- _Activity_
Every record that follows should be output exactly as it is given.

- _Record set_

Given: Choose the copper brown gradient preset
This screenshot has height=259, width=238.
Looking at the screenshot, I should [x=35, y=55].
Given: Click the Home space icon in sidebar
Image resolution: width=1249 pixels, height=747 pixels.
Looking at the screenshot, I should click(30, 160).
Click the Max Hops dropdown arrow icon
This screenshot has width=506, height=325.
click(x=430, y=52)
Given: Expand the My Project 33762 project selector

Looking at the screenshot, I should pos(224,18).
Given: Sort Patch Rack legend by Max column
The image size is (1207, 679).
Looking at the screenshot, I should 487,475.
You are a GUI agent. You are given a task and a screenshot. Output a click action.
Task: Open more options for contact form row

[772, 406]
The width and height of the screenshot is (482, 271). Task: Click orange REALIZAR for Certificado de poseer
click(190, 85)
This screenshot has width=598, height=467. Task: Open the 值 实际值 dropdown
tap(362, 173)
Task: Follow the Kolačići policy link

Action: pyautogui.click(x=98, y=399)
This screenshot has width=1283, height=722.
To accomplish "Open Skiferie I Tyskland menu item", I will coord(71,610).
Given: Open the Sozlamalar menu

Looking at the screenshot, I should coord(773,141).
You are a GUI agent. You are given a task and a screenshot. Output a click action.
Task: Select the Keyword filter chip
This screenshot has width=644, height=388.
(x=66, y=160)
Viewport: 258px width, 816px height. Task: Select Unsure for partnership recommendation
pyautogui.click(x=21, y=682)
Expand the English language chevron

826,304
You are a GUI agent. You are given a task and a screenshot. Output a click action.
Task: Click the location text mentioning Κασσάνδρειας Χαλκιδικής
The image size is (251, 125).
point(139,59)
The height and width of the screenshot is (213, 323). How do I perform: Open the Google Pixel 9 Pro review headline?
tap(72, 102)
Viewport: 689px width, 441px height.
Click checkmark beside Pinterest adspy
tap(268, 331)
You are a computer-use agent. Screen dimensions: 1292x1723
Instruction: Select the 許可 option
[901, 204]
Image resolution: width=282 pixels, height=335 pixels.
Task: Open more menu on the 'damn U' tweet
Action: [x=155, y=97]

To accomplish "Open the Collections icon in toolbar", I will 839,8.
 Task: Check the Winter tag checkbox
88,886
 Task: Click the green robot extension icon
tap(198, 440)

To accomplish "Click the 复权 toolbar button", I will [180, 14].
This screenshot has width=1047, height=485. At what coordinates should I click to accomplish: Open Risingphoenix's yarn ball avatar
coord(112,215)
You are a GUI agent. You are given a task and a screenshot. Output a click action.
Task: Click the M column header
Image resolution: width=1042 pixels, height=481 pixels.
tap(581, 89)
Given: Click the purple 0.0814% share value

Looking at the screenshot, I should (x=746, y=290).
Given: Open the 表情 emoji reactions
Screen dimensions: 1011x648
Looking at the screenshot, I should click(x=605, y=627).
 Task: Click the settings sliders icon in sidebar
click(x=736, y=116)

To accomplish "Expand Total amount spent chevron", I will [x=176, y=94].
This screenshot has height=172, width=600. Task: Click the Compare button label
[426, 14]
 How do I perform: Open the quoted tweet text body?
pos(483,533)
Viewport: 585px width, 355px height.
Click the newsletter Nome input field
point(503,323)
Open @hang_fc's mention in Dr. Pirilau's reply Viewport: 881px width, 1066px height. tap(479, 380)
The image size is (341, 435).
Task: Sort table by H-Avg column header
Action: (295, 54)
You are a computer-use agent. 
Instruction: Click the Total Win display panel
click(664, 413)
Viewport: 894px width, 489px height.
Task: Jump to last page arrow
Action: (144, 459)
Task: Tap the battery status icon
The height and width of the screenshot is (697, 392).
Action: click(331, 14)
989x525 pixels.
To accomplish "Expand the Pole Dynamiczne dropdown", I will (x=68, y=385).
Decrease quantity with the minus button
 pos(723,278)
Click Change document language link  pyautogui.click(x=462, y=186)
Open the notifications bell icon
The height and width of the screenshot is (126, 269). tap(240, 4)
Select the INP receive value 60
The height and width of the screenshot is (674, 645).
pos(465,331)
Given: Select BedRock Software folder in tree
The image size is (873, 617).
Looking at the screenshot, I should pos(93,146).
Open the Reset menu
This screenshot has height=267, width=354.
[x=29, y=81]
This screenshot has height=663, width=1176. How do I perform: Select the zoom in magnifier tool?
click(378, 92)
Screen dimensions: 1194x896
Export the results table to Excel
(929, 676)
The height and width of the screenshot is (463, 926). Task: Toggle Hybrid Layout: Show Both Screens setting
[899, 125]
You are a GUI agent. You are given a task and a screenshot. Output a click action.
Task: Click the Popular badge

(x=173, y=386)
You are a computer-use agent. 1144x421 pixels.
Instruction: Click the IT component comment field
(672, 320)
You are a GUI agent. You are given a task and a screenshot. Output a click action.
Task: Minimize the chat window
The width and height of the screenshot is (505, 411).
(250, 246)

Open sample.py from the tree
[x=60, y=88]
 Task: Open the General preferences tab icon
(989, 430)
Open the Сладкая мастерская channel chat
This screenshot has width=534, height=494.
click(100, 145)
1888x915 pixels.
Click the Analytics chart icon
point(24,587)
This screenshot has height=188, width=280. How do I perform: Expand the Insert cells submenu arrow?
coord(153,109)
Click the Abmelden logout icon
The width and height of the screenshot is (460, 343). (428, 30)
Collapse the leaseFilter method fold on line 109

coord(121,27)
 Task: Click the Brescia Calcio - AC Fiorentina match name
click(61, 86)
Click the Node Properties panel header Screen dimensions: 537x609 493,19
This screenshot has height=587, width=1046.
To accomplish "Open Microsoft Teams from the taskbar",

- _Solution_
Given: Choose the copper brown gradient preset
This screenshot has height=259, width=238.
Looking at the screenshot, I should [x=35, y=55].
Given: Click the Home space icon in sidebar
Image resolution: width=1249 pixels, height=747 pixels.
Looking at the screenshot, I should click(30, 160).
Click the Max Hops dropdown arrow icon
This screenshot has width=506, height=325.
click(x=430, y=52)
Given: Expand the My Project 33762 project selector

Looking at the screenshot, I should pos(224,18).
Given: Sort Patch Rack legend by Max column
The image size is (1207, 679).
Looking at the screenshot, I should 487,475.
You are a GUI agent. You are given a task and a screenshot. Output a click action.
Task: Open more options for contact form row

[772, 406]
The width and height of the screenshot is (482, 271). Task: Click orange REALIZAR for Certificado de poseer
click(190, 85)
This screenshot has width=598, height=467. Task: Open the 值 实际值 dropdown
tap(362, 173)
Task: Follow the Kolačići policy link

Action: pyautogui.click(x=98, y=399)
This screenshot has width=1283, height=722.
To accomplish "Open Skiferie I Tyskland menu item", I will coord(71,610).
Given: Open the Sozlamalar menu

Looking at the screenshot, I should coord(773,141).
You are a GUI agent. You are given a task and a screenshot. Output a click action.
Task: Select the Keyword filter chip
This screenshot has width=644, height=388.
(x=66, y=160)
Viewport: 258px width, 816px height. Task: Select Unsure for partnership recommendation
pyautogui.click(x=21, y=682)
Expand the English language chevron

826,304
You are a GUI agent. You are given a task and a screenshot. Output a click action.
Task: Click the location text mentioning Κασσάνδρειας Χαλκιδικής
The image size is (251, 125).
point(139,59)
The height and width of the screenshot is (213, 323). How do I perform: Open the Google Pixel 9 Pro review headline?
tap(72, 102)
Viewport: 689px width, 441px height.
Click checkmark beside Pinterest adspy
tap(268, 331)
You are a computer-use agent. Screen dimensions: 1292x1723
Instruction: Select the 許可 option
[901, 204]
Image resolution: width=282 pixels, height=335 pixels.
Task: Open more menu on the 'damn U' tweet
Action: [x=155, y=97]

To accomplish "Open the Collections icon in toolbar", I will 839,8.
 Task: Check the Winter tag checkbox
88,886
 Task: Click the green robot extension icon
tap(198, 440)

To accomplish "Click the 复权 toolbar button", I will [180, 14].
This screenshot has width=1047, height=485. At what coordinates should I click to accomplish: Open Risingphoenix's yarn ball avatar
coord(112,215)
You are a GUI agent. You are given a task and a screenshot. Output a click action.
Task: Click the M column header
Image resolution: width=1042 pixels, height=481 pixels.
tap(581, 89)
Given: Click the purple 0.0814% share value

Looking at the screenshot, I should (x=746, y=290).
Given: Open the 表情 emoji reactions
Screen dimensions: 1011x648
Looking at the screenshot, I should click(x=605, y=627).
 Task: Click the settings sliders icon in sidebar
click(x=736, y=116)

To accomplish "Expand Total amount spent chevron", I will [x=176, y=94].
This screenshot has height=172, width=600. Task: Click the Compare button label
[426, 14]
 How do I perform: Open the quoted tweet text body?
pos(483,533)
Viewport: 585px width, 355px height.
Click the newsletter Nome input field
point(503,323)
Open @hang_fc's mention in Dr. Pirilau's reply Viewport: 881px width, 1066px height. tap(479, 380)
The image size is (341, 435).
Task: Sort table by H-Avg column header
Action: (295, 54)
You are a computer-use agent. 
Instruction: Click the Total Win display panel
click(664, 413)
Viewport: 894px width, 489px height.
Task: Jump to last page arrow
Action: (144, 459)
Task: Tap the battery status icon
The height and width of the screenshot is (697, 392).
Action: click(331, 14)
989x525 pixels.
To accomplish "Expand the Pole Dynamiczne dropdown", I will (x=68, y=385).
Decrease quantity with the minus button
 pos(723,278)
Click Change document language link  pyautogui.click(x=462, y=186)
Open the notifications bell icon
The height and width of the screenshot is (126, 269). tap(240, 4)
Select the INP receive value 60
The height and width of the screenshot is (674, 645).
pos(465,331)
Given: Select BedRock Software folder in tree
The image size is (873, 617).
Looking at the screenshot, I should pos(93,146).
Open the Reset menu
This screenshot has height=267, width=354.
[x=29, y=81]
This screenshot has height=663, width=1176. How do I perform: Select the zoom in magnifier tool?
click(378, 92)
Screen dimensions: 1194x896
Export the results table to Excel
(929, 676)
The height and width of the screenshot is (463, 926). Task: Toggle Hybrid Layout: Show Both Screens setting
[899, 125]
You are a GUI agent. You are given a task and a screenshot. Output a click action.
Task: Click the Popular badge

(x=173, y=386)
You are a computer-use agent. 1144x421 pixels.
Instruction: Click the IT component comment field
(672, 320)
You are a GUI agent. You are given a task and a screenshot. Output a click action.
Task: Minimize the chat window
The width and height of the screenshot is (505, 411).
(250, 246)

Open sample.py from the tree
[x=60, y=88]
 Task: Open the General preferences tab icon
(989, 430)
Open the Сладкая мастерская channel chat
This screenshot has width=534, height=494.
click(100, 145)
1888x915 pixels.
Click the Analytics chart icon
point(24,587)
This screenshot has height=188, width=280. How do I perform: Expand the Insert cells submenu arrow?
coord(153,109)
Click the Abmelden logout icon
The width and height of the screenshot is (460, 343). (428, 30)
Collapse the leaseFilter method fold on line 109

coord(121,27)
 Task: Click the Brescia Calcio - AC Fiorentina match name
click(61, 86)
Click the Node Properties panel header Screen dimensions: 537x609 493,19
This screenshot has height=587, width=1046.
To accomplish "Open Microsoft Teams from the taskbar",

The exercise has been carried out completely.